**Task description**
Among the entries below, find every line that has "axis" and pull it out.

Stored data
------------------------
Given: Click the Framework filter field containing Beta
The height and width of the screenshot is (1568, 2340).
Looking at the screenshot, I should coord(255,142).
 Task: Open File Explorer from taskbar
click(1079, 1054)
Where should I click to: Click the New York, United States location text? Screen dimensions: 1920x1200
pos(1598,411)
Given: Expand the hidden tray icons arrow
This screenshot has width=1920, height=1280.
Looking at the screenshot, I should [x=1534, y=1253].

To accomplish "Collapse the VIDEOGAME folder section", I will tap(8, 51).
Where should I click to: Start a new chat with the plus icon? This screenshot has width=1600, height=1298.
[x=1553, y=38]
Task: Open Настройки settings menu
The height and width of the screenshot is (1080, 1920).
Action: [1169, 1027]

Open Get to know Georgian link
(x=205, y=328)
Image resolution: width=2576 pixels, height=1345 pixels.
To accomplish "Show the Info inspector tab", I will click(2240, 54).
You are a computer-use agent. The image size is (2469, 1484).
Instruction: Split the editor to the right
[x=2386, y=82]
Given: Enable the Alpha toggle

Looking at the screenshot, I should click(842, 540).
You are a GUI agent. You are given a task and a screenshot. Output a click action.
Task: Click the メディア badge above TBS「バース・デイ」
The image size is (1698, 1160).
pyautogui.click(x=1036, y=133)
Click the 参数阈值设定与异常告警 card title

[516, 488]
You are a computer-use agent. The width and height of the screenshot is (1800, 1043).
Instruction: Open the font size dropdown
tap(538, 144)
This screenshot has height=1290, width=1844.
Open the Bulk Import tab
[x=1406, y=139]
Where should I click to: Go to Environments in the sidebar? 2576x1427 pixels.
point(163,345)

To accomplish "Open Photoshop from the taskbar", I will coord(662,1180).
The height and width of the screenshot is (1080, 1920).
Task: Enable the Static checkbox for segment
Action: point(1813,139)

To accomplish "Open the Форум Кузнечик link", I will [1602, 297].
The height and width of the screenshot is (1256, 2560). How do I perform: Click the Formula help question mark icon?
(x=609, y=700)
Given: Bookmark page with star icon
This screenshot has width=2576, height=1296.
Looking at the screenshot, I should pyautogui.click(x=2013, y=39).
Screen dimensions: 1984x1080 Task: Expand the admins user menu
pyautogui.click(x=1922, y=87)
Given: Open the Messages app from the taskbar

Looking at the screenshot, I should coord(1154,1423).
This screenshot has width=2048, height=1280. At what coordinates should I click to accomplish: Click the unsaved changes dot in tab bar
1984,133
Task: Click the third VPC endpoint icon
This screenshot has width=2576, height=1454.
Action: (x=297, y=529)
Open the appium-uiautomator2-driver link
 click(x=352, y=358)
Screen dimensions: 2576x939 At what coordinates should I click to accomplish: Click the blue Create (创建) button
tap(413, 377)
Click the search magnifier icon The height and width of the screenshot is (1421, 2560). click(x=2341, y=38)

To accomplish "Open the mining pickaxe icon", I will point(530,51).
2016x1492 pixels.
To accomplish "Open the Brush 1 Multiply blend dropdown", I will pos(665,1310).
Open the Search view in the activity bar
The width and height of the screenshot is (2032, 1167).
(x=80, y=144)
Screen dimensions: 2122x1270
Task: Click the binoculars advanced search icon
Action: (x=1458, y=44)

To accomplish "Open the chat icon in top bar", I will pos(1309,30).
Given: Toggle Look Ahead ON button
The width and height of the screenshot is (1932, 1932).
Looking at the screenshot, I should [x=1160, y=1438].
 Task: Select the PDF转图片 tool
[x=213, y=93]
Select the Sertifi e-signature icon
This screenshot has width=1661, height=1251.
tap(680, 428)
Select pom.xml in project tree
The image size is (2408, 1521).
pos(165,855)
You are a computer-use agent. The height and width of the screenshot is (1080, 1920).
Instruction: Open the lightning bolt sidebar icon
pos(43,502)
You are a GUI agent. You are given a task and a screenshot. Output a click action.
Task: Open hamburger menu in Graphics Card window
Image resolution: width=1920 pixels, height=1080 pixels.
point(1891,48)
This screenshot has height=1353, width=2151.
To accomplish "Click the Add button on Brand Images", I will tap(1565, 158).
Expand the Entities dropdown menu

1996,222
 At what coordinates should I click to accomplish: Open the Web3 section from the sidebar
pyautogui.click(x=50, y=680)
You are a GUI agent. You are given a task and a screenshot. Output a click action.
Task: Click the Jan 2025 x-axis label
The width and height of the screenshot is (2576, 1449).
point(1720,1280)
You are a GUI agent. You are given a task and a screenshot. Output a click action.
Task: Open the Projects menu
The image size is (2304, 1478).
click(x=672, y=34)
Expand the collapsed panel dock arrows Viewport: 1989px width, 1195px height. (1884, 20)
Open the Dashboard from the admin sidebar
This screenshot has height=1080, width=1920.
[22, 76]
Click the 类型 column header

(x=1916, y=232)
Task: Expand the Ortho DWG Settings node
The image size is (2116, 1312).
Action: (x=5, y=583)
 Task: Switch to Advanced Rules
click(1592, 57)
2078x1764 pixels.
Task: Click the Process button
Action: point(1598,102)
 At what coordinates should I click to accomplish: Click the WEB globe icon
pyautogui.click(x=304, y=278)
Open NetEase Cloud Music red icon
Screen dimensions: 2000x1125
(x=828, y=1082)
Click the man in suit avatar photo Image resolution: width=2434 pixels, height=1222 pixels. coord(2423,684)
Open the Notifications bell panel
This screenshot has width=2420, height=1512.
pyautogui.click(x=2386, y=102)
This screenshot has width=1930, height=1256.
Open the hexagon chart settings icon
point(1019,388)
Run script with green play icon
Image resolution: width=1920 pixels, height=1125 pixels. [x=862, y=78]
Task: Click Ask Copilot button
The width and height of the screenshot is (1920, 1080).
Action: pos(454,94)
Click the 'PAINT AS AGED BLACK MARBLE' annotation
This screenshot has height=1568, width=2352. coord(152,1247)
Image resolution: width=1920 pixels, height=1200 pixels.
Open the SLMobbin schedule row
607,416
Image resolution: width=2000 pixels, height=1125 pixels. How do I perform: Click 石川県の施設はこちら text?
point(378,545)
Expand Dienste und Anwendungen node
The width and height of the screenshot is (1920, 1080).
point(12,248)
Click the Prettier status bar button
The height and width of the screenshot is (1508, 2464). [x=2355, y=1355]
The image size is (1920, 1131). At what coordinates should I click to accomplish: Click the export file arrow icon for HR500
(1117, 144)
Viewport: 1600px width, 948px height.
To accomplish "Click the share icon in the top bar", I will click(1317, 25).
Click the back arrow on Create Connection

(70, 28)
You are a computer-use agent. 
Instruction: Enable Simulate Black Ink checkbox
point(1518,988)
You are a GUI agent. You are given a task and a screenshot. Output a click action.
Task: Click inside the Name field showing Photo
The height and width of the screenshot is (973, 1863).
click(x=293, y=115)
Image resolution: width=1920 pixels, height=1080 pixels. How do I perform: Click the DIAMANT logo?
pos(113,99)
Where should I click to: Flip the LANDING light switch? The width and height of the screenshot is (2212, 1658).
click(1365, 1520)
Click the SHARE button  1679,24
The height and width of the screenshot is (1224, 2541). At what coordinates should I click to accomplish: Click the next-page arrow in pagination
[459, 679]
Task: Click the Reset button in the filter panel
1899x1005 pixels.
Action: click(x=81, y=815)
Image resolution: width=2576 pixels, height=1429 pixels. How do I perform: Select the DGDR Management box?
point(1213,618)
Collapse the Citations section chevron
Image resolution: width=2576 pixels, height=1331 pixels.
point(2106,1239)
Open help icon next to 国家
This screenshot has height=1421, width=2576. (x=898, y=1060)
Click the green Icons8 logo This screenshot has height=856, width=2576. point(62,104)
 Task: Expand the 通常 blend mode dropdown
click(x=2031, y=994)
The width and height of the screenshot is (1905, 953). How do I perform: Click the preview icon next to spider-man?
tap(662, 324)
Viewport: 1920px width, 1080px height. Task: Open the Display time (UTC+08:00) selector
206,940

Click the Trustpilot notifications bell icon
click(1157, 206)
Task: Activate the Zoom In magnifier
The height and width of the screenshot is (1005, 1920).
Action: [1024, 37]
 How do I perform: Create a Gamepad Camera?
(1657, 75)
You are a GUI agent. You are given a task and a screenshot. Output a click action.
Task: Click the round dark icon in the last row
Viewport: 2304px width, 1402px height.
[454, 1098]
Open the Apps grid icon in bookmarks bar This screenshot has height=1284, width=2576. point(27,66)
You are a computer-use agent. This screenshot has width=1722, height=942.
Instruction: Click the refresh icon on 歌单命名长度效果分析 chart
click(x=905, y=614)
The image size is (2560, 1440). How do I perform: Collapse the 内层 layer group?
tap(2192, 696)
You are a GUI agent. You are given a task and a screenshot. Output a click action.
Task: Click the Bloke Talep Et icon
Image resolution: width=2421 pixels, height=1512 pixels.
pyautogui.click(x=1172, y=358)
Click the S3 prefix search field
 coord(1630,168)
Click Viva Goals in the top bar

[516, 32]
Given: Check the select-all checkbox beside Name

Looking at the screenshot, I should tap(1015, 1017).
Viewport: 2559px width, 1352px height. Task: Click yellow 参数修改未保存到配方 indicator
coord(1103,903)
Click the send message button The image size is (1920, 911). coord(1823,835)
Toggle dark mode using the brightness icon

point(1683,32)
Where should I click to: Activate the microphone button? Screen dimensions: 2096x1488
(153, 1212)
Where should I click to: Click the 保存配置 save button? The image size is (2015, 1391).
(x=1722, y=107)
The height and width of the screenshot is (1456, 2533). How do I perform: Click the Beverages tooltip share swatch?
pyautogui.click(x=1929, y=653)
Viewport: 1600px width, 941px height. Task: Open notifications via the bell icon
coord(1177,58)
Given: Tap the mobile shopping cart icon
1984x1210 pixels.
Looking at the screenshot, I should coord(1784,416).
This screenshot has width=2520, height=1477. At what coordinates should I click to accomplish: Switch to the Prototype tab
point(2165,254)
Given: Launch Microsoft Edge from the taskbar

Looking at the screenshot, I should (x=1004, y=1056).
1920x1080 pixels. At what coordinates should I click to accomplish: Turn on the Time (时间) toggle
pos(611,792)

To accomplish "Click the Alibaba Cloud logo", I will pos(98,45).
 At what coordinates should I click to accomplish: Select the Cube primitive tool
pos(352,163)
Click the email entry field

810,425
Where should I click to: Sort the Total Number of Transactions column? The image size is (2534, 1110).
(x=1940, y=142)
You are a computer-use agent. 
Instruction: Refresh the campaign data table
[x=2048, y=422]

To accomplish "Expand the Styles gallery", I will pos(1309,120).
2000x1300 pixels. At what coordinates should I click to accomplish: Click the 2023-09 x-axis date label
------------------------
**Answer to this problem**
Task: Click the Jan 2025 x-axis label
2000x1300 pixels. At what coordinates should I click to accomplish: Click the 2023-09 x-axis date label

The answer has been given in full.